Telle que fixée dans la décision attaquée en l'espèce, la mesure a désormais pris fin. Dès lors que la chambre de céans, liée par le principe de l'interdiction de la reformatio in pejus, (ATA/652/2015 du 23 juin 2015 consid. 11c ; ATA/285/2013 consid. 16 et la jurisprudence citée), ne peut péjorer la situation de la recourante, elle annulera donc la décision uniquement en ce qui concerne la durée de la mesure et non son exécution, qui ne sera ainsi pas reportée au moment où les établissements publics seront autorisés à rouvrir (complètement) leurs portes.

En conclusion, le recours sera partiellement admis et la décision attaquée modifiée en ce que la durée de la fermeture sera ramenée à une semaine.

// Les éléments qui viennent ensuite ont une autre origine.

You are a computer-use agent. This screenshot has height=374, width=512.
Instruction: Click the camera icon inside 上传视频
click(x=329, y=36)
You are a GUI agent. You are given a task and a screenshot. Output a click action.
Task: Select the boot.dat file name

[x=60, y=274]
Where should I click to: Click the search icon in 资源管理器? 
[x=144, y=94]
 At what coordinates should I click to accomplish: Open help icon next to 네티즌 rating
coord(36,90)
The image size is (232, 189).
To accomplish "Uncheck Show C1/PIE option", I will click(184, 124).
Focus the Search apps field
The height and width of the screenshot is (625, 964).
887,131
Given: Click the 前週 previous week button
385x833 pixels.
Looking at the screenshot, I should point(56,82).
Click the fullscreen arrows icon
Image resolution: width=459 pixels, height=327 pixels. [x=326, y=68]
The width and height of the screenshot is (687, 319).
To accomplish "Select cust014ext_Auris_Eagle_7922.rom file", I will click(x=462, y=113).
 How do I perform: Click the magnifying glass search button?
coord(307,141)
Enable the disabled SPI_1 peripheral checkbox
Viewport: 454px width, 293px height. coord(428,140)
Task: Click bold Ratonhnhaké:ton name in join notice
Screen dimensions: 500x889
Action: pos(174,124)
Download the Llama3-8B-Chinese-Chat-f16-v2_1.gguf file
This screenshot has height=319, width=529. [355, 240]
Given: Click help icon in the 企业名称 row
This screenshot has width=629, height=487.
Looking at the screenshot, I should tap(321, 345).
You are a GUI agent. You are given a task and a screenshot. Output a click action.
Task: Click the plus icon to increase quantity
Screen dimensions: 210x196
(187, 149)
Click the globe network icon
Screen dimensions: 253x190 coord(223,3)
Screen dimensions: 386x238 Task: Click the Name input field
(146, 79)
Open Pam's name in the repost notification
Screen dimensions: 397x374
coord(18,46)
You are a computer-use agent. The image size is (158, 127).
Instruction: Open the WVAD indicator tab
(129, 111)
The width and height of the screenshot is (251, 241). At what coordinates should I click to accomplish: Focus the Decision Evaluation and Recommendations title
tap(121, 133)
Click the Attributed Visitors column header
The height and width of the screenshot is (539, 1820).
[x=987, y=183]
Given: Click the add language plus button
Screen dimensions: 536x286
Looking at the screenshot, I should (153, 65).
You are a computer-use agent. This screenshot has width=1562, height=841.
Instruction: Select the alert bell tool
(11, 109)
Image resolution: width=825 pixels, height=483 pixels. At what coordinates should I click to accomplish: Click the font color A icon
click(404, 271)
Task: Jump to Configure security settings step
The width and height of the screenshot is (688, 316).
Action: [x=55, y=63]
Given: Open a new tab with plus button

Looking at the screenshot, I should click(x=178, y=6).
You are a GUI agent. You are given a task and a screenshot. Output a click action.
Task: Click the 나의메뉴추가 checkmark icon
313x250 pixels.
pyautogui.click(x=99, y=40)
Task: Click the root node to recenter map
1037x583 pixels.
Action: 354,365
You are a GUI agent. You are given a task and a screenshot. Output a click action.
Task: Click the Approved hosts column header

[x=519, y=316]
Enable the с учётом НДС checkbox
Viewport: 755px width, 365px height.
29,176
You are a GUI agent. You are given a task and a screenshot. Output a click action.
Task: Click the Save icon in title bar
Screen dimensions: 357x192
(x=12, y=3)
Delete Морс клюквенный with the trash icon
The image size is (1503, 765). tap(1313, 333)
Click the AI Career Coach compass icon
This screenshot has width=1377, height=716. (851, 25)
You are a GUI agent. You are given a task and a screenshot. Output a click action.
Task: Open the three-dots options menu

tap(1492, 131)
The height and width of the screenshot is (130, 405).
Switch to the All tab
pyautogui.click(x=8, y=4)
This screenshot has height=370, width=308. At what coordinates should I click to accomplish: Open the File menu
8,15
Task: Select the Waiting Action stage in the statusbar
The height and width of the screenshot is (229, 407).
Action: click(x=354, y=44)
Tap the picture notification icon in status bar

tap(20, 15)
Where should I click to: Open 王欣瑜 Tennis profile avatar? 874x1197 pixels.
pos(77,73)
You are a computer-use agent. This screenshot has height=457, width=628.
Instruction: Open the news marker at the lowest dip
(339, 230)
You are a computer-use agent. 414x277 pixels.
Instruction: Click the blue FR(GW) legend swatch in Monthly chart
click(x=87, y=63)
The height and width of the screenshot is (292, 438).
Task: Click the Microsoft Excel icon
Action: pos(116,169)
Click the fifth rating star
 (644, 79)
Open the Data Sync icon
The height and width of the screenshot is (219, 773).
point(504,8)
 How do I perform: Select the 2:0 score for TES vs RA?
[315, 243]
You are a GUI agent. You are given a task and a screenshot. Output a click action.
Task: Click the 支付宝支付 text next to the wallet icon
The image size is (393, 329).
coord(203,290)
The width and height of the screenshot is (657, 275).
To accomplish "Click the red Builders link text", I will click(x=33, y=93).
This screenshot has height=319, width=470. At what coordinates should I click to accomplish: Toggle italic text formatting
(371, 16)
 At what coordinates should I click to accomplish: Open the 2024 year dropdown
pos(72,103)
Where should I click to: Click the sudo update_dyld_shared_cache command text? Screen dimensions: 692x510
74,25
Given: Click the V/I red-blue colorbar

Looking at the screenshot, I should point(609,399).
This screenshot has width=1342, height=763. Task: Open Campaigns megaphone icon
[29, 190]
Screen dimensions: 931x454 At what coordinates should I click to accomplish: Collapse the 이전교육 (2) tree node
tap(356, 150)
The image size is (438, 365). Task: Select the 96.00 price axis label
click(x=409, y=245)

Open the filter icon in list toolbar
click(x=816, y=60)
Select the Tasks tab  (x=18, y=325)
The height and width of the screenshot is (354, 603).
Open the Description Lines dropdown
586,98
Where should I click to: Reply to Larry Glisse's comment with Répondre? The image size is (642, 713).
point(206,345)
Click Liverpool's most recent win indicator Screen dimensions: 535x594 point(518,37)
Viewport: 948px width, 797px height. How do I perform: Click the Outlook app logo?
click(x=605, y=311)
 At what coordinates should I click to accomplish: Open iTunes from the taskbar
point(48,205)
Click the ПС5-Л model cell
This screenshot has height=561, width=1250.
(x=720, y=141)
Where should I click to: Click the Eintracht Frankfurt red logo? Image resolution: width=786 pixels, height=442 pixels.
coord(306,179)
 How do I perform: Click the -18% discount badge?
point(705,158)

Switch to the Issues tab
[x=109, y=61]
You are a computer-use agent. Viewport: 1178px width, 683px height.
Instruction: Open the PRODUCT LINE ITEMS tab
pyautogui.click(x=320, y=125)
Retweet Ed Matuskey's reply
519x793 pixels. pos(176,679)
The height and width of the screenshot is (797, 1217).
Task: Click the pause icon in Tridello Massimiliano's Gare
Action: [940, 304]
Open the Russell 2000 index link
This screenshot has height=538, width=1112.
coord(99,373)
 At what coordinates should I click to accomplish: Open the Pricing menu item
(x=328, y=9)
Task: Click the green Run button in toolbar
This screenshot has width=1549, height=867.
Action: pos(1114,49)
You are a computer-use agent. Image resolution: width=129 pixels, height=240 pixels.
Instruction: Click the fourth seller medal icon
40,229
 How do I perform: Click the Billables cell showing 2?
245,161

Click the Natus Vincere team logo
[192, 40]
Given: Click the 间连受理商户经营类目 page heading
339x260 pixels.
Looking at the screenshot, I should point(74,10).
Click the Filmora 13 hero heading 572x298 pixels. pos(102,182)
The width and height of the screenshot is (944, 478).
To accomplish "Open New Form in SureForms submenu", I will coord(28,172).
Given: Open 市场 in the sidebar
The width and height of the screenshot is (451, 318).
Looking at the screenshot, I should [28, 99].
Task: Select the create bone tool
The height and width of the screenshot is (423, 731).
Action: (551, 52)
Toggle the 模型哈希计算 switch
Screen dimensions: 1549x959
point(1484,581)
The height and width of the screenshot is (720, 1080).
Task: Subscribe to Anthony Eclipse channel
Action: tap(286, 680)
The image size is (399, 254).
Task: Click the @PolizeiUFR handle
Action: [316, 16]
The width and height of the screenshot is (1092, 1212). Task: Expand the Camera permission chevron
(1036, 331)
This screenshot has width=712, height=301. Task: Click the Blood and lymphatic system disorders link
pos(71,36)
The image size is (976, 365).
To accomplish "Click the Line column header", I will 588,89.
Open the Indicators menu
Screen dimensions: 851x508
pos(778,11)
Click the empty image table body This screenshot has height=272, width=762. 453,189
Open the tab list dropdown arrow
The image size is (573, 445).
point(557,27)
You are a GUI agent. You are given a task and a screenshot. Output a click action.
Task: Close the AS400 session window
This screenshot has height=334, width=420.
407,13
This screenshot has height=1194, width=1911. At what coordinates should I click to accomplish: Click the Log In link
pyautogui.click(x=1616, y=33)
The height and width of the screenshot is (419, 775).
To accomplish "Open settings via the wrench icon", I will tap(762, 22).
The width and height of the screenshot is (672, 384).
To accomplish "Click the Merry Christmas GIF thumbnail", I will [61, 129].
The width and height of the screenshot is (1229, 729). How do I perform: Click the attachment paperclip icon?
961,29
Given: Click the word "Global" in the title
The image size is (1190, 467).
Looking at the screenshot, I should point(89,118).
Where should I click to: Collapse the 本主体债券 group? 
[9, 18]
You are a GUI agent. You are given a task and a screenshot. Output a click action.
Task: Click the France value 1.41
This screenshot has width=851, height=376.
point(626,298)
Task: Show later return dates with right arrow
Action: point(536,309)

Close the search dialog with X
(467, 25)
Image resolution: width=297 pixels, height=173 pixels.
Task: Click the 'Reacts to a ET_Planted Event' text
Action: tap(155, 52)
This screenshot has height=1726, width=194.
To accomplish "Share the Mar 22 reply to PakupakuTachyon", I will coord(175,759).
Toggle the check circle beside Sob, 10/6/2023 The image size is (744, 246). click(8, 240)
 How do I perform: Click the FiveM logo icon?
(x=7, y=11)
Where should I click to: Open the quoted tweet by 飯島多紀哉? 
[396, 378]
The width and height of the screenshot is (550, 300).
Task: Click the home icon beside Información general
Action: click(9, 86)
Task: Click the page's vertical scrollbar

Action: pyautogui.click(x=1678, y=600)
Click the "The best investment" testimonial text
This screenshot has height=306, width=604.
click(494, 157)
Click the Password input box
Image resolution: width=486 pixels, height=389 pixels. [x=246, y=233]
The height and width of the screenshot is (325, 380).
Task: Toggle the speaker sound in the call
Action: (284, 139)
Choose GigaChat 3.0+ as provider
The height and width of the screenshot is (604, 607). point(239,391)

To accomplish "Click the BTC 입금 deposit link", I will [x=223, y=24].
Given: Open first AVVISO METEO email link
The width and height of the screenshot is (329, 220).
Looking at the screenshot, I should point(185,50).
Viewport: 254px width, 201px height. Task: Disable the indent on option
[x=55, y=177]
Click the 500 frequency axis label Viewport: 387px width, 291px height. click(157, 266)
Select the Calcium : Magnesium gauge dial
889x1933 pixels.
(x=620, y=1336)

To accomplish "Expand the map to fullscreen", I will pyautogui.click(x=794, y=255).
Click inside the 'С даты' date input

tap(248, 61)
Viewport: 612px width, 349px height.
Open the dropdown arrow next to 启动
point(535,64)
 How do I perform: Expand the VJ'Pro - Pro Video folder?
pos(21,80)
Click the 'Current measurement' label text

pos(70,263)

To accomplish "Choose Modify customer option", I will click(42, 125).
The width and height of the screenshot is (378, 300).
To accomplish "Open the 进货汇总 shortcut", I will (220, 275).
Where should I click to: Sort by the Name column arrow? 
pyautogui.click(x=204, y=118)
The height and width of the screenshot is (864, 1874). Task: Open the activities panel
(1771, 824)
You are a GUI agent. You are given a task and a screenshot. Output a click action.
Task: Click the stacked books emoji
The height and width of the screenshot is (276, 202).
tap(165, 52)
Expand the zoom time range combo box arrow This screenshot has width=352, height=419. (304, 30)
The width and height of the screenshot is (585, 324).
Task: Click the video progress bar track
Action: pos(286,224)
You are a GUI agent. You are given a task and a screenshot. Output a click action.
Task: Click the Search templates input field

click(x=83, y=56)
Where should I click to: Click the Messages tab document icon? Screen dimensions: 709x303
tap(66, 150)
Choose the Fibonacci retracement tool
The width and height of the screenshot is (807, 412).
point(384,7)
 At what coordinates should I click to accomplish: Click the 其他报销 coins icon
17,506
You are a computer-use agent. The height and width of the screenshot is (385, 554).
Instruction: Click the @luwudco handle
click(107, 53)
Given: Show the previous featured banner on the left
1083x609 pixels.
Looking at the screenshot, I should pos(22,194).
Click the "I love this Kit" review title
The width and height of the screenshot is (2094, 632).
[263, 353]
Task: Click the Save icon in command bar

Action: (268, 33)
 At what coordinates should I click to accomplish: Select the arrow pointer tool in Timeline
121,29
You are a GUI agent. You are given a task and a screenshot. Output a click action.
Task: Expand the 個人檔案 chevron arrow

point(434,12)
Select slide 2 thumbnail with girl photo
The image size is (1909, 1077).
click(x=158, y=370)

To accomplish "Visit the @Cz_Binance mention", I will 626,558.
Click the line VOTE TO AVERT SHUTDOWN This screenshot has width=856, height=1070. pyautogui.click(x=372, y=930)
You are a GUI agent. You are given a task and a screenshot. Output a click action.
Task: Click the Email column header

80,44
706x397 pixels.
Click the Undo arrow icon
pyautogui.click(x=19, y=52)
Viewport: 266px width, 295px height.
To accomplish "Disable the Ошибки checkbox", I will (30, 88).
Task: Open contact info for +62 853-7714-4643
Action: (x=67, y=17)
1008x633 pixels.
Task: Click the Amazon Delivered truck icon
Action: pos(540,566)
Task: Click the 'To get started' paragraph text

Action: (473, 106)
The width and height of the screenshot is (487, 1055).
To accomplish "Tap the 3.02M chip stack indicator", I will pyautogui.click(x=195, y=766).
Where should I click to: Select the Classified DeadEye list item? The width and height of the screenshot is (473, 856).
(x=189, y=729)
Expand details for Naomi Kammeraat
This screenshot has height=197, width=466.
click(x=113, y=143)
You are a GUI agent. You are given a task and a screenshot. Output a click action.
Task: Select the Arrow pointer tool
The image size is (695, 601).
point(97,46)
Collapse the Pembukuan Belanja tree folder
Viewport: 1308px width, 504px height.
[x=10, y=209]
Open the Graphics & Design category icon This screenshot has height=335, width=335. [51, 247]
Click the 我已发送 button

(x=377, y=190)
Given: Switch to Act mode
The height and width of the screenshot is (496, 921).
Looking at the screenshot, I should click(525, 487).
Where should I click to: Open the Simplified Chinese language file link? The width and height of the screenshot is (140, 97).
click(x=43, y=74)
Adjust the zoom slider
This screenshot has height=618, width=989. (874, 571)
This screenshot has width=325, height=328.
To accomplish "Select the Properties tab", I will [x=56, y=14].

7) La recourante obtenant gain de cause dans une large mesure, il ne sera pas perçu d'émolument (art. 87 al. 1 LPA), et elle se verra allouer une indemnité de procédure de CHF 300.-, ayant recouru, pour la requête de restitution d'effet suspensif et la réplique, aux services d'un avocat (art. 87 al. 2 LPA).

 

* * * * *

 

 

 

 

 

PAR CES MOTIFS
LA CHAMBRE ADMINISTRATIVE

à la forme :

déclare recevable le recours interjeté le 3 février 2021 par Madame A______ contre la décision du service de police du commerce et de lutte contre le travail au noir du 29 janvier 2021 ;

au fond :

l'admet partiellement ;

annule la décision du 29 janvier 2021 uniquement en tant que la durée de la fermeture de l'établissement à l'enseigne « D______ » est ramenée à une semaine ;

dit qu'il n'est pas perçu d'émolument ;

alloue à Madame A______ une indemnité de procédure de CHF 300.-, à la charge de l'État de Genève ;

dit que conformément aux art. 82 ss de la loi fédérale sur le Tribunal fédéral du 17 juin 2005 (LTF - RS 173.110), le présent arrêt peut être porté dans les trente jours qui suivent sa notification par-devant le Tribunal fédéral, par la voie du recours en matière de droit public ; le mémoire de recours doit indiquer les conclusions, motifs et moyens de preuve et porter la signature du recourant ou de son mandataire ; il doit être adressé au Tribunal fédéral, 1000 Lausanne 14, par voie postale ou par voie électronique aux conditions de l'art. 42 LTF. Le présent arrêt et les pièces en possession du recourant, invoquées comme moyens de preuve, doivent être joints à l'envoi ;

communique le présent arrêt à Me Hüsnü Yilmaz, avocat de la recourante, ainsi qu'au service de police du commerce et de lutte contre le travail au noir.

Siégeant : M. Mascotto, président, Mmes Krauskopf et Tombesi, juges.

Au nom de la chambre administrative :

la greffière-juriste :

 

 

F. Cichocki

 

 

le président siégeant :

 

 

C. Mascotto

 

Copie conforme de cet arrêt a été communiquée aux parties.